Sunday, November 20, 2011

The Nazi Seizure of the German Peoples’ Community

by G. Jack Urso

“Nazis . . . I hate these guys.” Indiana Jones, Raiders of the Lost Ark.

Introduction
As a study in microcosm on how the Nazi Party obtained and maintained the support of the German people, consider the town of Thalberg, Germany, in 1930. At that time, Thalberg, was much like other German communities in its makeup, temperament, and productivity. Thalberg’s population of approximately 10,000 was largely comprised of petite bourgeoisie, the primary source that Adolf Hitler drew support from for the Nazi movement. Most of the middle class were employed by the civil service, and whose livelihood depended on a strong government. As a result, the citizens of Thalberg were less likely to oppose a government in power that maintained a large bureaucracy (Allen 15).

E Pluribus Nazi

The class structure in Thalberg, Germany, in 1930 was divided as follows:

Lower Class                      37%
Lower Middle Class        32%
Upper Middle Class        27%
Upper Class                        4%
                                      (Allen 18)
 
The people of Thalberg were active in both work and social activities. Seventeen guilds represented 150 small shops. These guilds would organize and cooperate in social ventures like construction of housing for the homeless. A majority of the 161 clubs and organizations were military fraternities, veteran support groups, and women auxiliaries (Allen 19).

● **Data extract**:
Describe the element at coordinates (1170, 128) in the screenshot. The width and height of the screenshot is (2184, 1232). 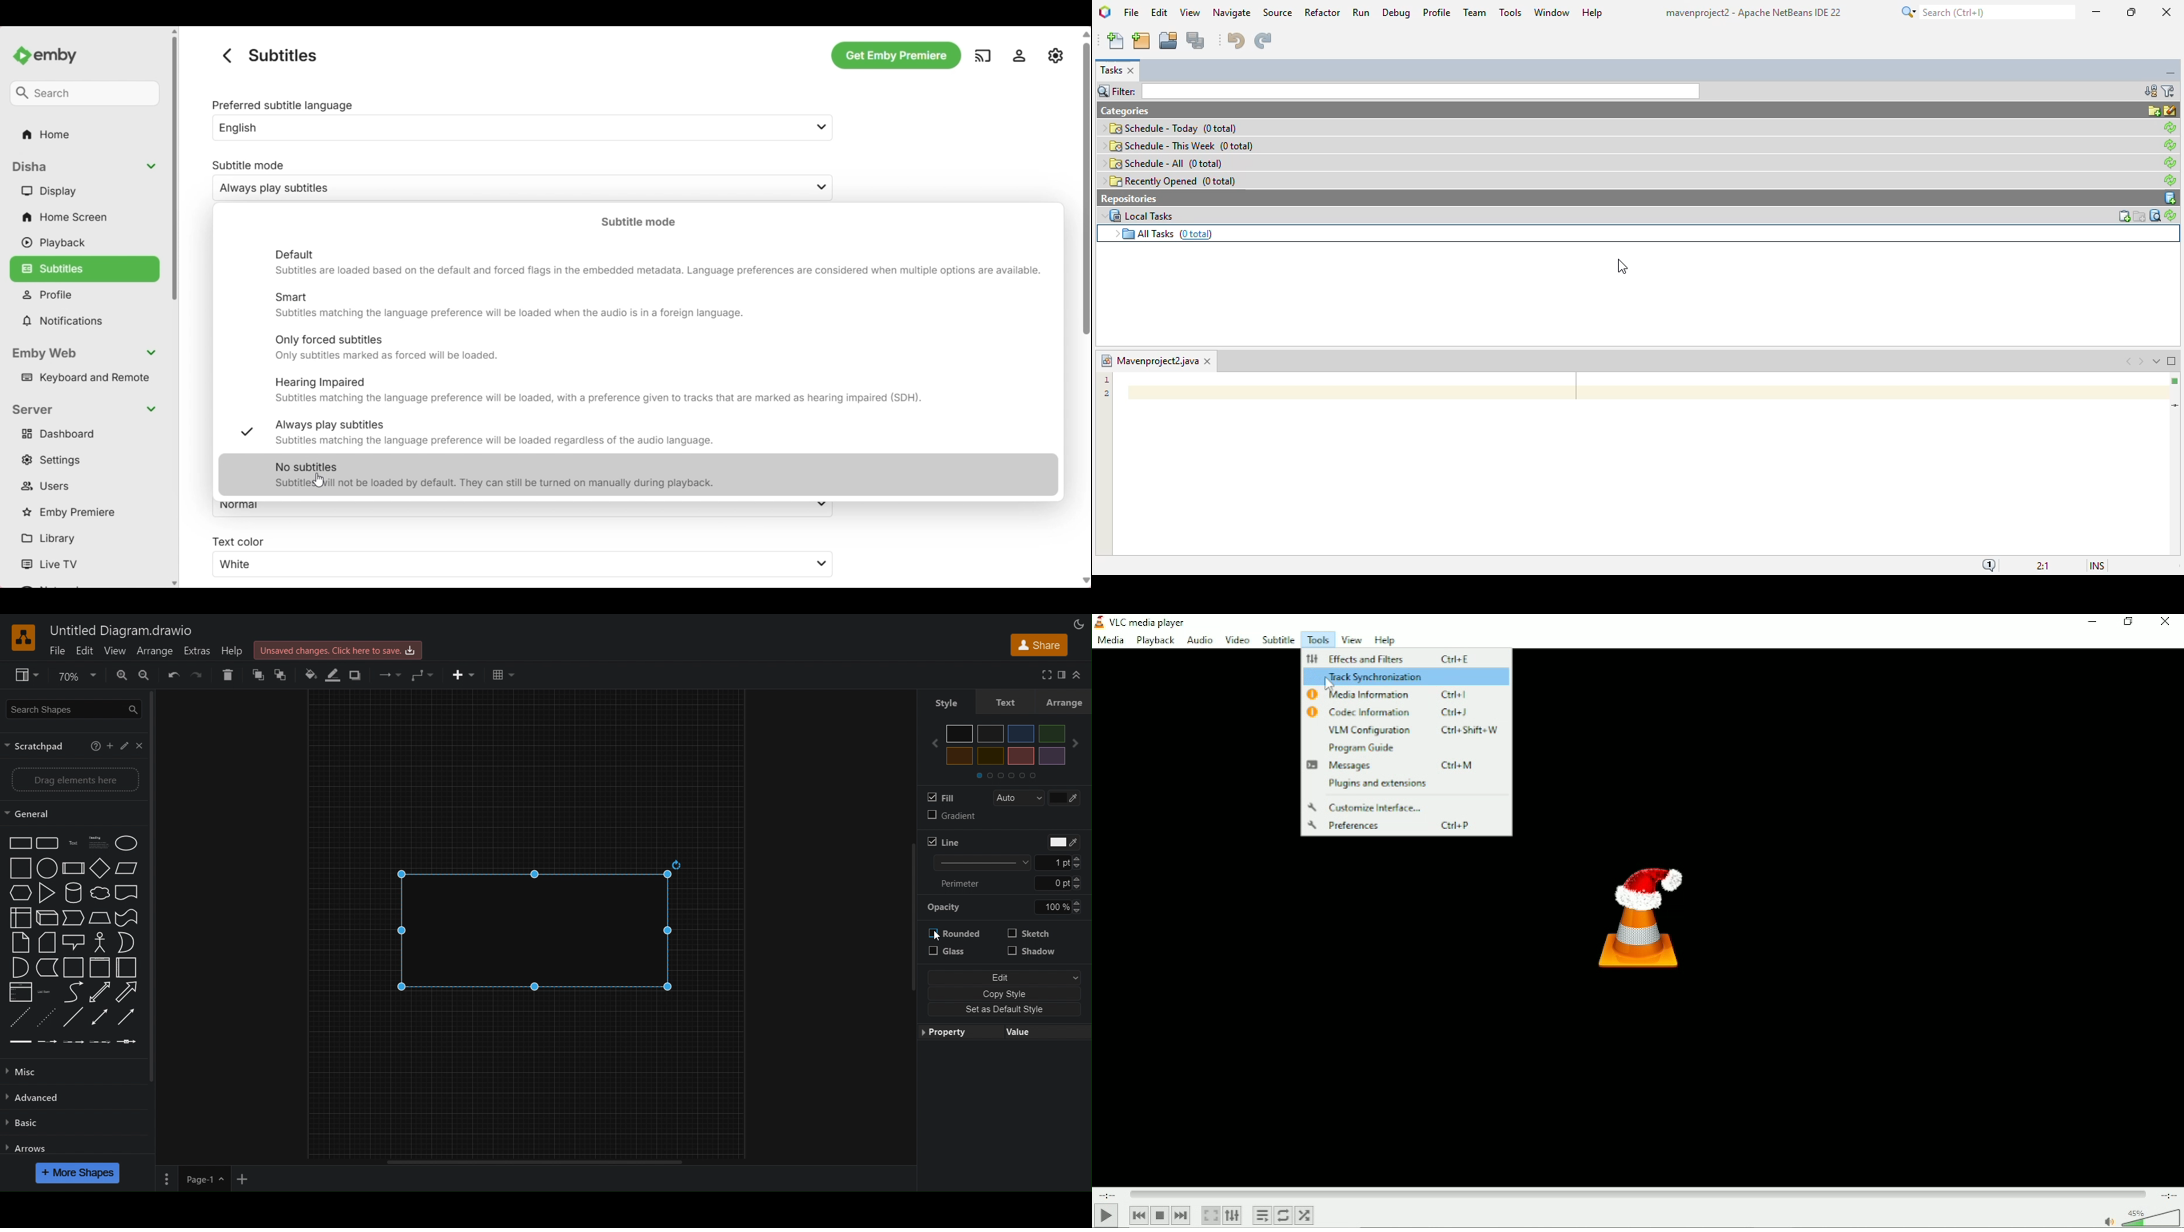
I see `schedule - today (0 total)` at that location.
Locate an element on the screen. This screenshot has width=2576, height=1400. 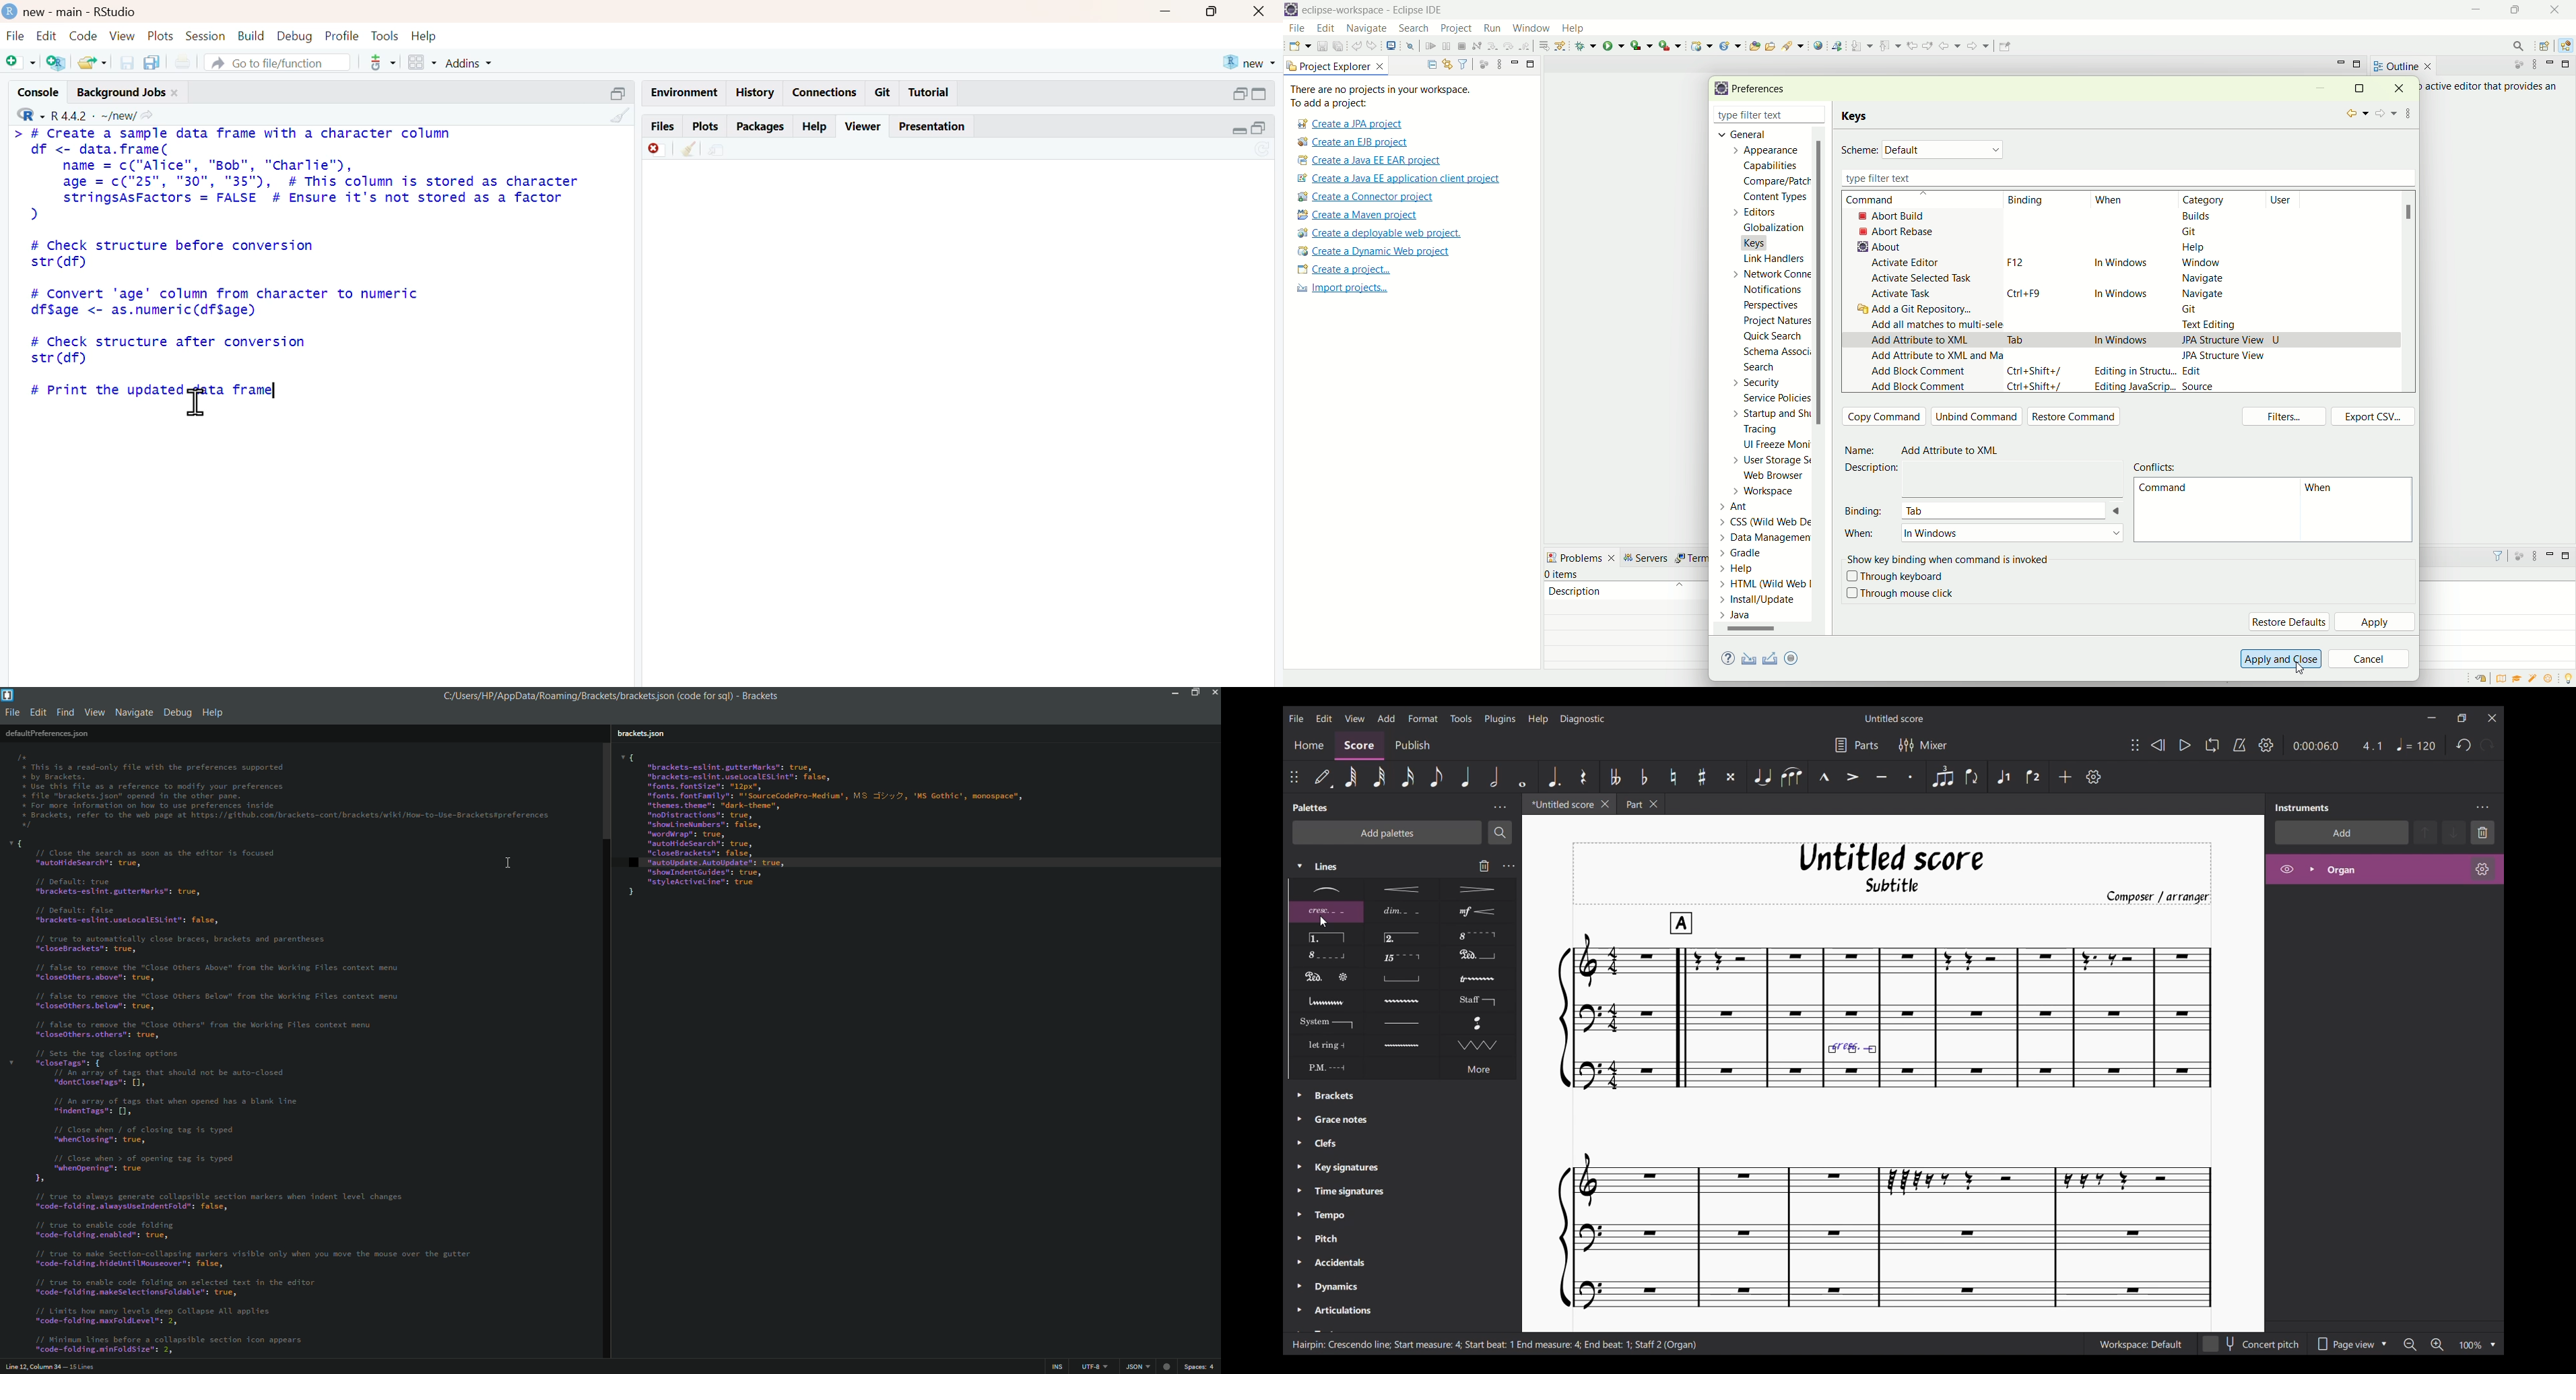
open in separate window is located at coordinates (1239, 94).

● **Instructions for the task**:
Return the stretch of the Thalberg essay from "E Pluribus Nazi" through "auxiliaries (Allen 19).", copied word for word. The lines above are unrelated to the Thalberg essay.

● **Final result**:
E Pluribus Nazi

The class structure in Thalberg, Germany, in 1930 was divided as follows:

Lower Class                      37%
Lower Middle Class        32%
Upper Middle Class        27%
Upper Class                        4%
                                      (Allen 18)
 
The people of Thalberg were active in both work and social activities. Seventeen guilds represented 150 small shops. These guilds would organize and cooperate in social ventures like construction of housing for the homeless. A majority of the 161 clubs and organizations were military fraternities, veteran support groups, and women auxiliaries (Allen 19).